An Algorithm to Recover Shredded Random Matrices
Caelan Atamanchuk, Luc Devroye, Massimo Vicenzo
TL;DR
The paper addresses reconstructing an $n\times n$ binary matrix from unordered multisets of its rows and columns under a random Bernoulli$(p)$ model. It introduces a two-part, trie-based algorithm: Part One uses a Hamming-weight partition of columns and sub-weight signatures to uniquely identify the row permutation (and hence the column order via a column trie) when possible; Part Two enumerates and validates residual row-permutations consistent with signature multiplicities, outputting permutation groups for columns when duplicates exist. The authors prove that for sufficiently large $p$, the algorithm runs in $O(n^2)$ time with high probability and in expectation, and they establish reconstructibility thresholds showing that a random matrix is reconstructible w.h.p. above $p \approx \frac{2\log n}{n}$, with stronger guarantees in denser regimes.
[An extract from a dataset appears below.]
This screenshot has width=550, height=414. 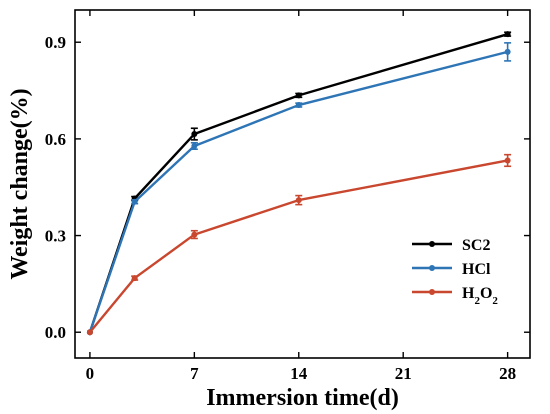 I want to click on legend-label: HCl, so click(x=476, y=270).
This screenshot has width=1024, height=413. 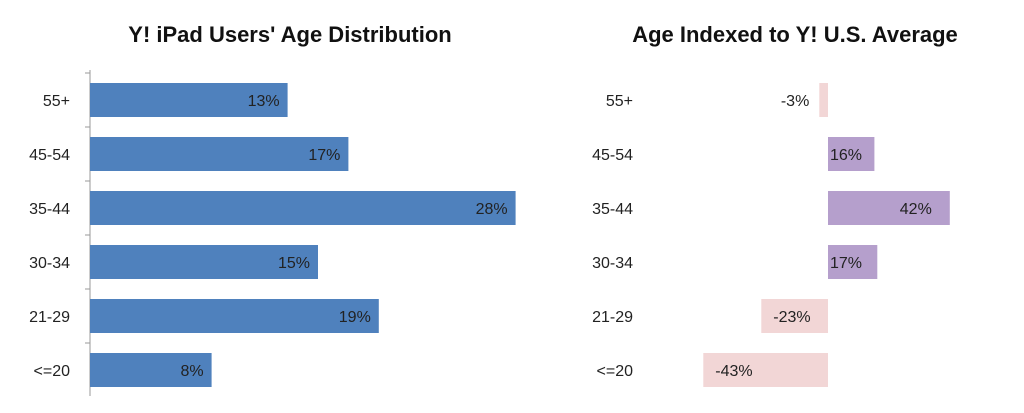 I want to click on left-chart-title: Y! iPad Users' Age Distribution, so click(x=290, y=34).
These results connect reconstruction of shredded matrices to broader themes in graph reconstruction, canonization, and shotgun assembly, and they provide a concrete, efficient method for recovering original orderings in random settings.
Abstract
Given some binary matrix $M$, suppose we are presented with the collection of its rows and columns in independent arbitrary orderings. From this information, are we able to recover the unique original orderings and matrix? We present an algorithm that identifies whether there is a unique ordering associated with a set of rows and columns, and outputs either the unique correct orderings for the rows and columns or the full collection of all valid orderings and valid matrices. We show that there is a constant $c > 0$ such that the algorithm terminates in $O(n^2)$ time with high probability and in expectation for random $n \times n$ binary matrices with i.i.d.\ Bernoulli $(p)$ entries $(m_{ij})_{ij=1}^n$ such that $\frac{c\log^2(n)}{n(\log\log(n))^2} \leq p \leq \frac{1}{2}$.